We don't know yet how the new heads will perform, and I agree that well ported iron heads or even mild ported iron heads would be fine for this application. Once we get the new heads in hand we can get the skinny on how much they help the performance. I am doing dyno testing to see what the real world deal is and also having a pro port the alum heads to again see the gain there... My prediction is that the alum heads will give a huge gain but thats a guess.

I still agree with the other comments that say a turbo setup properly sized is the best way to gain massive amounts of torque, ride along and see the pretty much stock 350 that shreds two 20" wide slicks:

https://www.youtube.com/watch?v=qmdHBrNNOpQ

 

I know they aren't tested yet.
Curious on what was talked about, planned or intended.
To what demographics are they intended for?
CFM #'s off a flow bench are near meaningless to my query.
I suspect the castings will have plenty on meat for the porter to work some magic, as always.
Keep up the good work, the market need these.
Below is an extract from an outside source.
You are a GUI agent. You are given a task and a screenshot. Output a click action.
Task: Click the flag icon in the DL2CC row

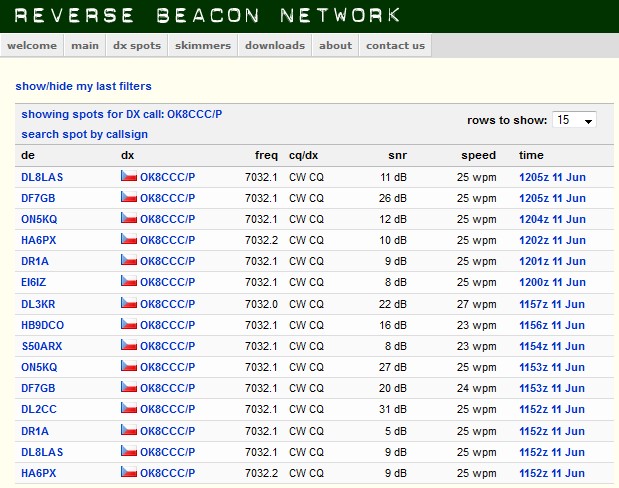coord(128,409)
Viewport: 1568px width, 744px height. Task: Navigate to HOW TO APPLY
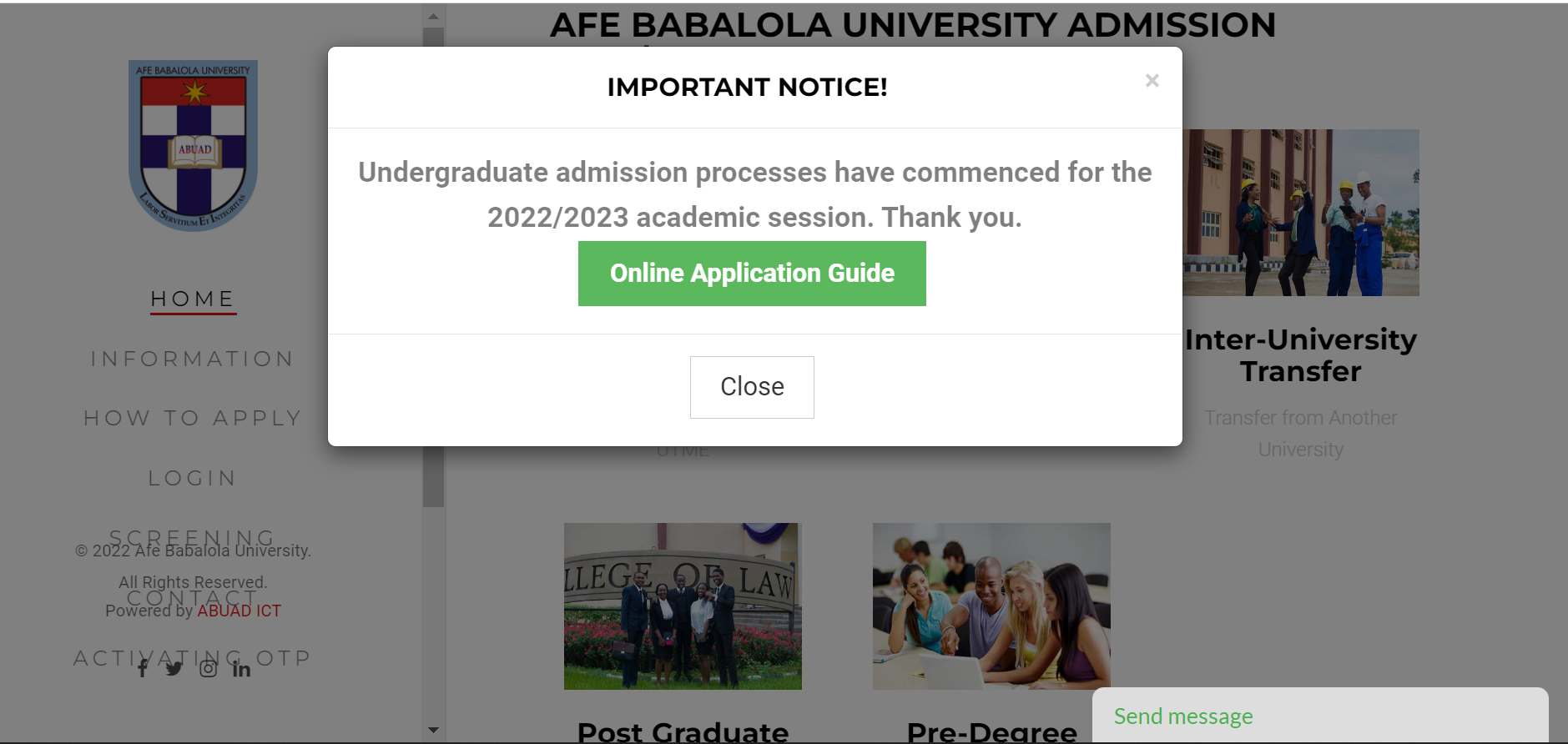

20 to 30 more cubes will likely help mileage.

 

The heads are intended to be street/strip heads, better than stock out of the box and lots of room to grow. They are a closed chamber design so we need our pistons at zero deck to get the quench. So they are working hard to create a better head for us... Fully ported our iron heads work well but it's a lot of $ to put into an old iron head that's prone to cracking.... Like you said there will be more meat for porting. Scott brown is offering a CNC porting option for $1100 and I think that's a lot of bang for the buck but we will see...

Sorry to sidetrack the thread... Back to cool old jeeps with turbo 350 engines lol!!!

 

No worries on the hijacking. I am open to using the new heads so knowing more about them is a good thing.